ISRO Chairman K. Radhakrishnan (centre) with S. Ramakrishnan, Director,VSSC, Thiruvananthapuram (left), P. Kunhikrishnan, Mission Director, PSLV -C24 (second from left), M. Nageswara Rao, Project Director, IRNSS (secondfrom right), and A.S. Kiran Kumar, Director, Space Application Centre,Ahmedabad (right), after the successful launch of IRNSS-1B from Sriharikotaon Friday. Photo: K. V. Srinivasan

ISRO Chairman K. Radhakrishnan (centre) with S. Ramakrishnan, Director,VSSC, Thiruvananthapuram (left), P. Kunhikrishnan, Mission Director, PSLV -C24 (second from left), M. Nageswara Rao, Project Director, IRNSS (secondfrom right), and A.S. Kiran Kumar, Director, Space Application Centre,Ahmedabad (right), after the successful launch of IRNSS-1B from Sriharikotaon Friday. Photo: K. V. Srinivasan

India’s huge Geo-synchronous Satellite Launch Vehicle (GSLV- Mark III) will soar into the sky with a crew capsule from Sriharikota in June, signalling that the country is getting ready to send its own astronauts into space. It will be an experimental mission and it will carry no astronauts. This crew capsule will return to the earth with parachutes.

It would be identical to the “final crew capsule in structural and thermo-structural parts,” said S. Ramakrishnan, Director, Vikram Sarabhai Space Centre, Thiruvananthapuram. “We will take it beyond the atmosphere, make it re-enter the earth’s atmosphere, decelerate it and make a soft touchdown in the Bay of Bengal off the Andaman coast. We will make efforts to recover it.”

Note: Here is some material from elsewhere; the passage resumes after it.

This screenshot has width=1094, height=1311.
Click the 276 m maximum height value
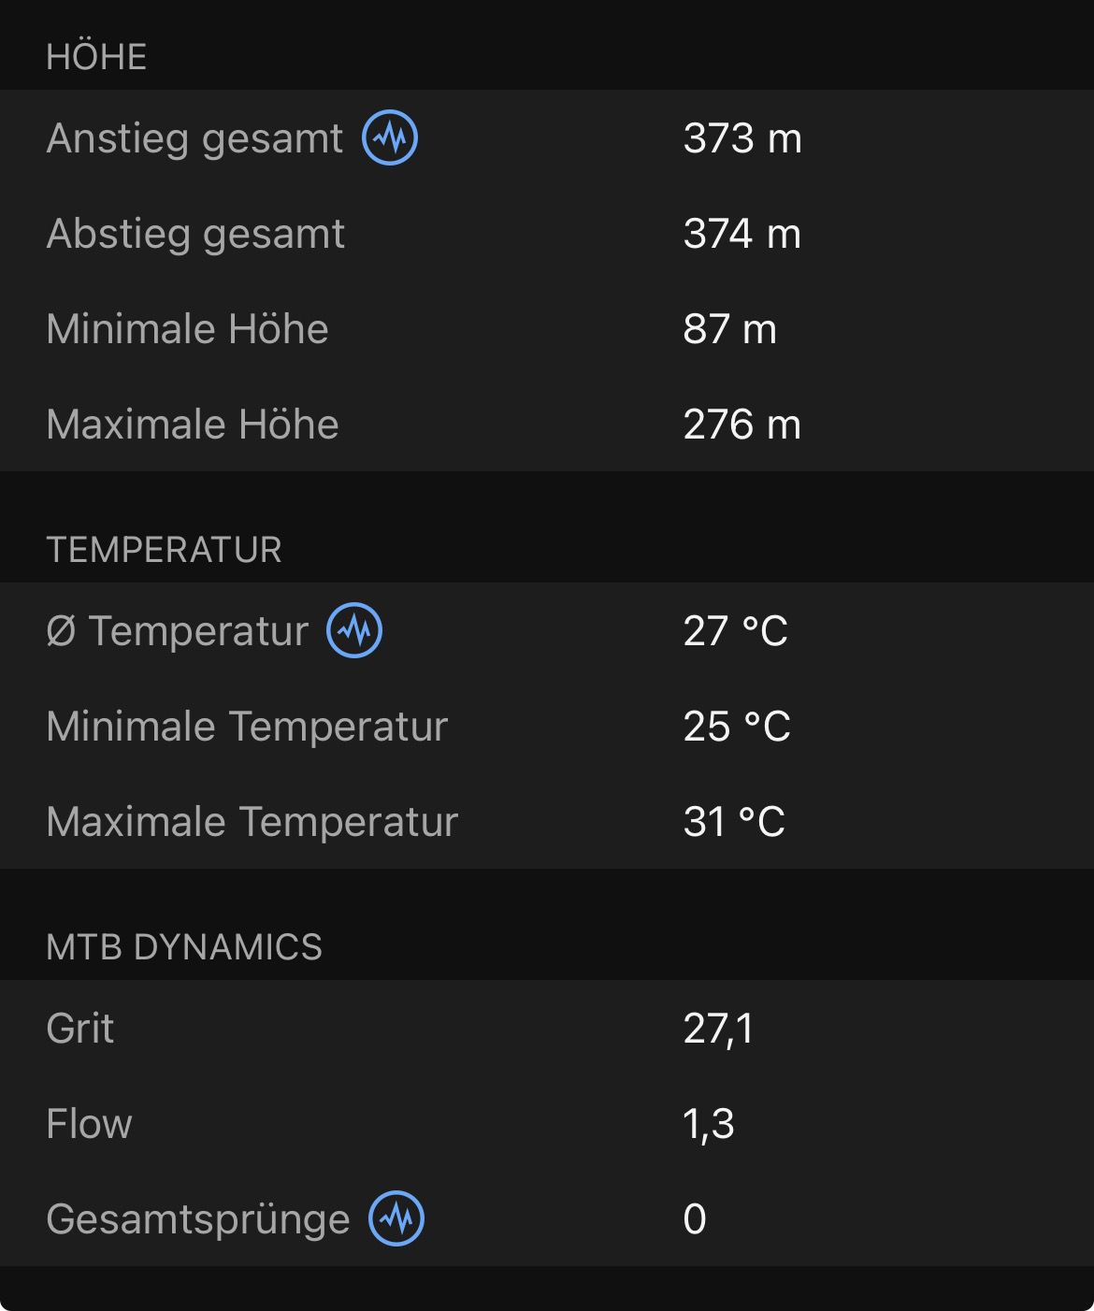click(x=742, y=425)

The VSSC Director was speaking to reporters here after the Polar Satellite Launch Vehicle (PSLV-C24) put into orbit India’s second navigation satellite, the Indian Regional Navigation Satellite System (IRNSS-1B).

Mr. Ramakrishnan said the Indian Space Research Organisation would evaluate the structural and thermal protection systems to withstand the re-entry load, and thermo-dynamic heating.

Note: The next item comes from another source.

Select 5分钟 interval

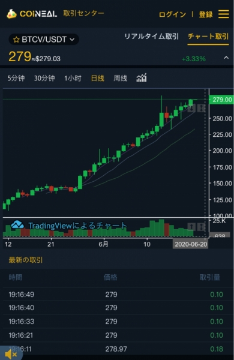[x=16, y=78]
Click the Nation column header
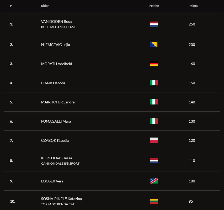 click(x=154, y=6)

This crew capsule will not contain the life-support systems which will be required when actual astronauts fly in the crew capsule. “We will be measuring the environment inside the capsule which will give inputs on the validation of the astronauts’ life-support systems in terms of temperature, vibration and shock which will be experienced inside the crew capsule. This will help us in designing the life-support systems when we actually fly the astronauts into space.”

No astronauts would be aboard the crew capsule in the GSLV-MkIII mission, he stressed.

K. Radhakrishnan, ISRO Chairman, said the June mission would be a passive flight. Its massive cryogenic engine would not fire.

The GSLV-MkIII was getting assembled at Sriharikota, Dr. Radhakrishnan said. Its two strap-on motors had arrived at the spaceport. . The cryogenic stage is getting ready in the ISRO Propulsion Complex at Mahendragiri, Tamil Nadu.

Dr. Radhakrishnan said the PSLV would put into orbit in June the French SPOT-7 satellite and four other satellites from abroad.